Interdiction de publicité : six médecins réclament 2,5 millions à l'État

6.000 euros
Le Conseil d'État a décidé de mettre à la charge de l'État la somme de
6.000 euros au titre de frais engagés par les médecins afin de le
saisir.

Trois semaines après la levée par le Conseil d’État de l’interdiction de publicité pour les professionnels de santé, six médecins sanctionnés pour ce motif par le passé réclament aujourd’hui des indemnités à l’État.

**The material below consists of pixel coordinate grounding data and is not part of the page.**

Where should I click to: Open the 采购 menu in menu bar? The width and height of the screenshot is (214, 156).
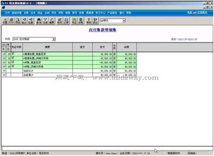coord(61,13)
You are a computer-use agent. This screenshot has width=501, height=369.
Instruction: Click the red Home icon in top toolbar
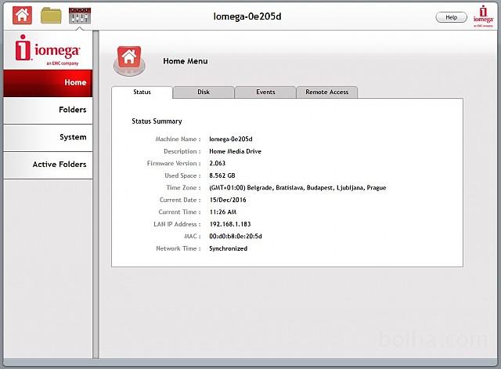22,15
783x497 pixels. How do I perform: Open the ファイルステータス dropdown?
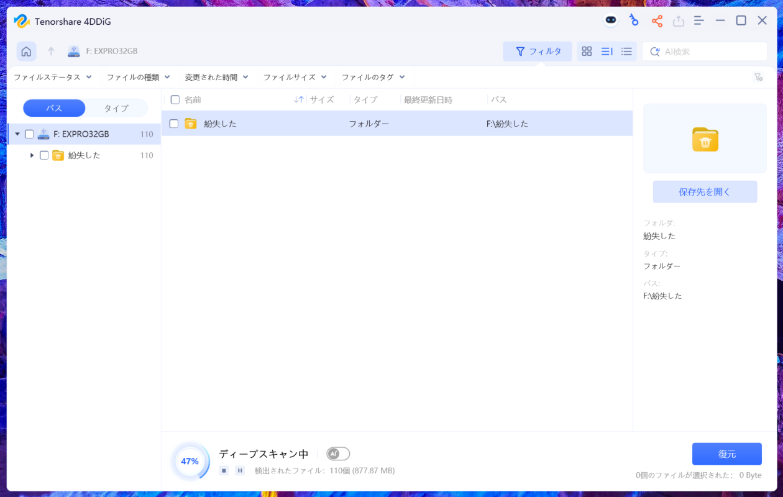(x=53, y=77)
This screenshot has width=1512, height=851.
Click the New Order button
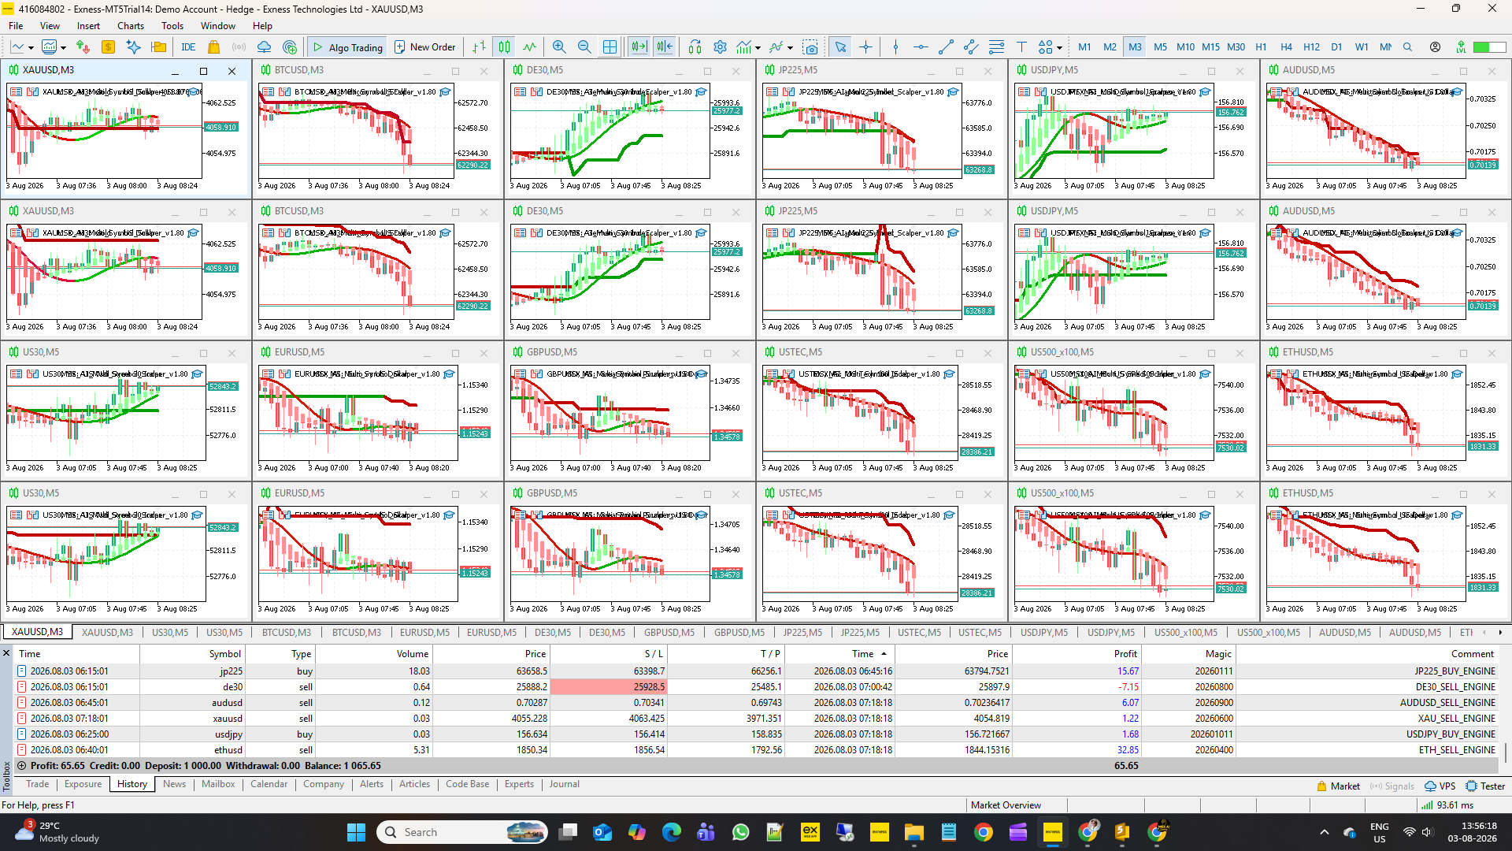[424, 47]
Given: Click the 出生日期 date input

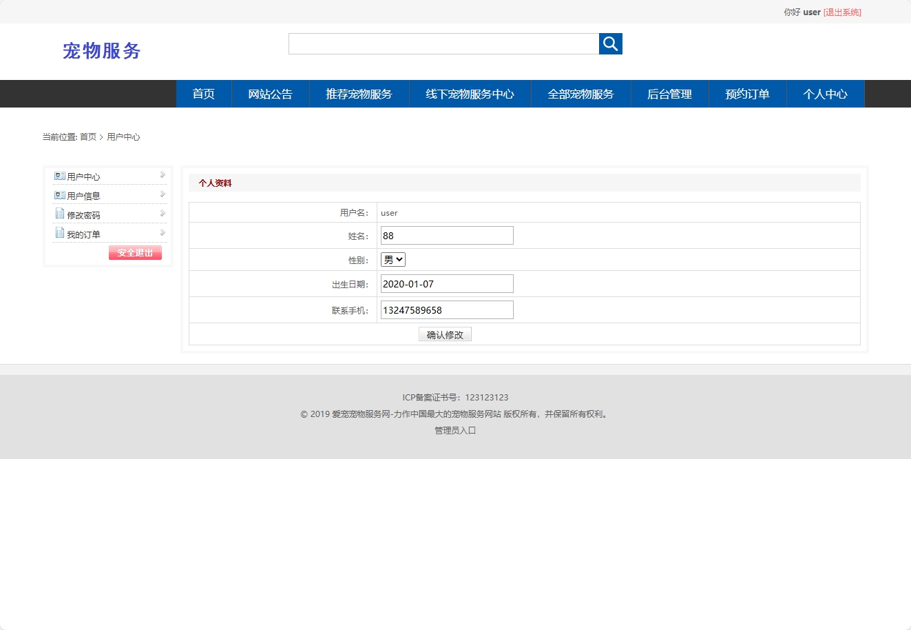Looking at the screenshot, I should 446,283.
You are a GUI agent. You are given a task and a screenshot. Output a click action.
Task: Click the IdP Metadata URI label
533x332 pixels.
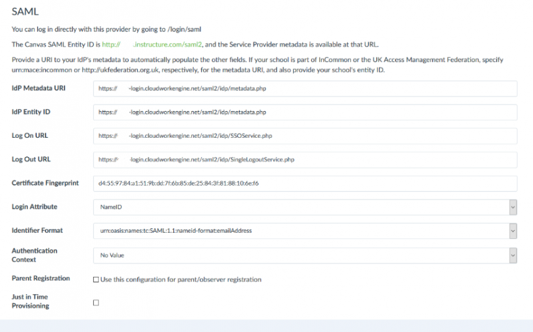38,88
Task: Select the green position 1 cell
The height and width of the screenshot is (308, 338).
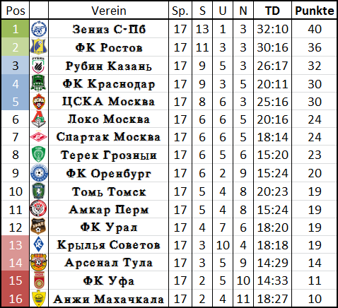Action: (15, 29)
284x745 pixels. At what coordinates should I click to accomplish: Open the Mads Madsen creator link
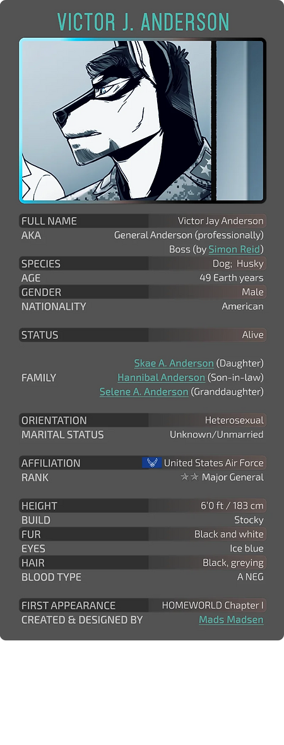[x=231, y=619]
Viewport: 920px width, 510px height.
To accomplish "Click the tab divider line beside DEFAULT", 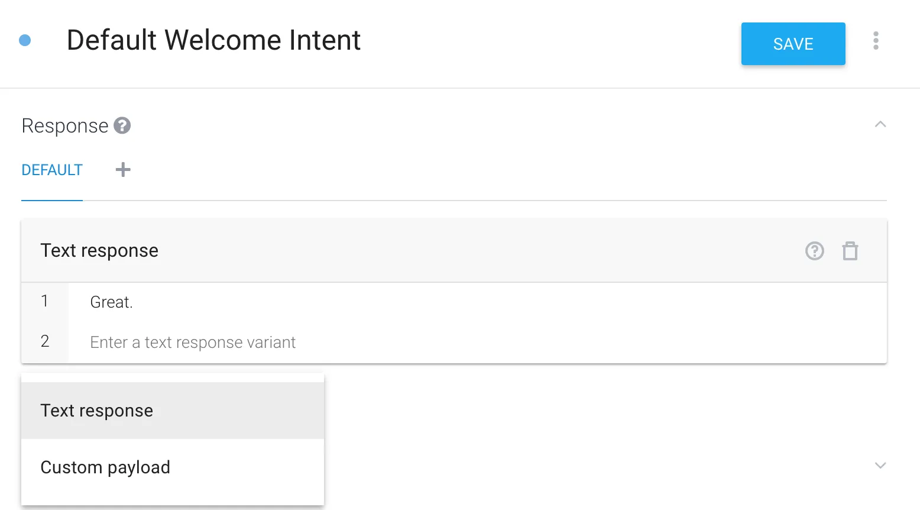I will [x=485, y=201].
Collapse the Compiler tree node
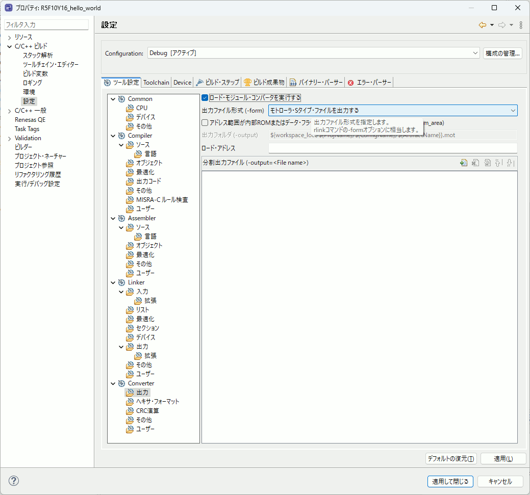The width and height of the screenshot is (530, 495). click(x=113, y=136)
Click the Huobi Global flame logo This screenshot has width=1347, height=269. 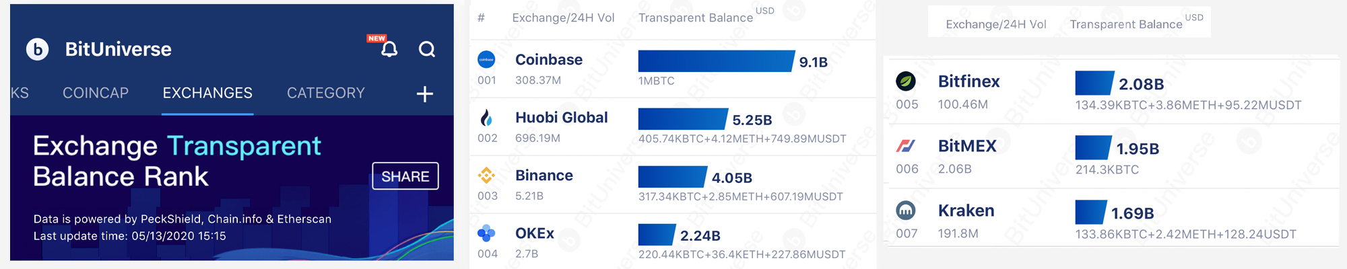(486, 118)
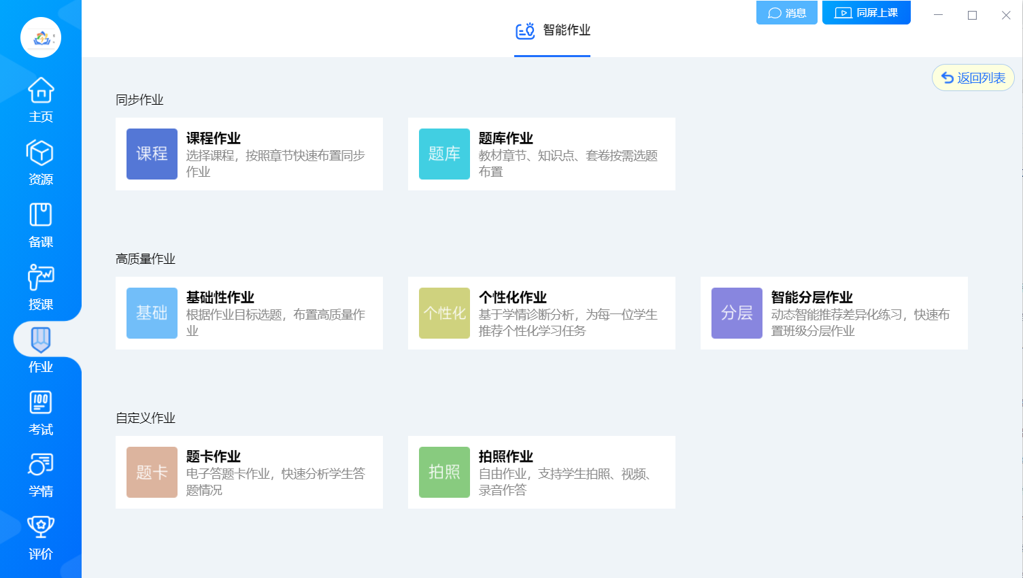
Task: Pick the 拍照作业 photo homework option
Action: [541, 473]
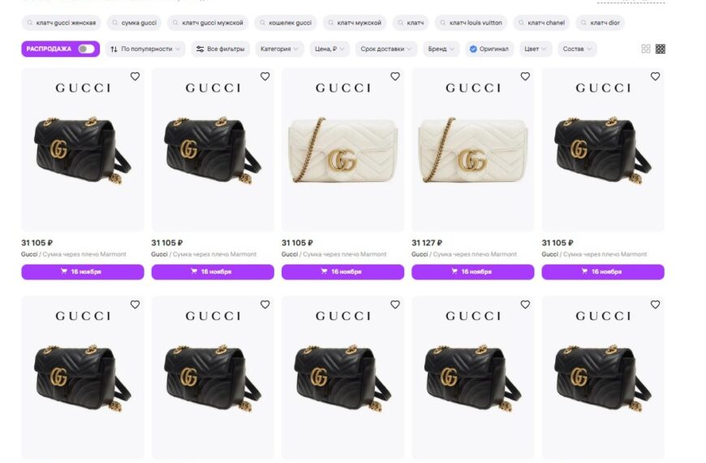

Les médecins espèrent récupérer le manque à gagner durant les périodes d’interdiction d’exercice

Le 6 novembre 2019, le Conseil d’État rendait une décision selon laquelle l’interdiction de publicité pour les médecins était non-conforme au principe de libre concurrence et contraire au droit européen. Aujourd’hui, six praticiens adressent à l’État, par l’intermédiaire de leur avocat, une requête préalable lui réclamant 2,5 millions d’euros d’indemnités, une somme qu’ils estiment correspondre au préjudice subi.

« Il s’agit d’une somme précise et argumentée, correspondant au manque à gagner durant les périodes d’interdiction d’exercice de la médecine. Mais pour certains, le préjudice va bien au-delà. L’un des praticiens a été mis en faillite personnelle tandis qu’il a fallu deux ans à un ophtalmologue pour s’en relever, le temps de reconquérir une patientèle », explique Maître Di Vizio, l’avocat qui accompagne les six médecins.

Un médecin interdit d’exercice pour cause de panneau trop grand

Les six médecins avaient reçu des pénalités extrêmement sévères de la part de l’Ordre des médecins pour non-respect de l’interdiction de publicité, un principe aujourd’hui rendu caduc par le Conseil d’État. L’un des praticiens avait dû suspendre son activité d’ophtalmologue pour une durée de six mois parce que son nom était mentionné sur un site internet faisant la promotion du laser médical. Un autre, médecin de montagne, a dû s’arrêter d’exercer en plein cœur de saison, sous prétexte que le panneau indiquant l’emplacement de son cabinet était trop grand.

Au-delà des indemnités, Maître Di Vizio souhaite que la ministre de la Santé fasse évoluer le texte de loi instaurant l’interdiction de publicité. Sans réaction du la part du ministère d’ici deux mois, l’avocat compte saisir le tribunal administratif.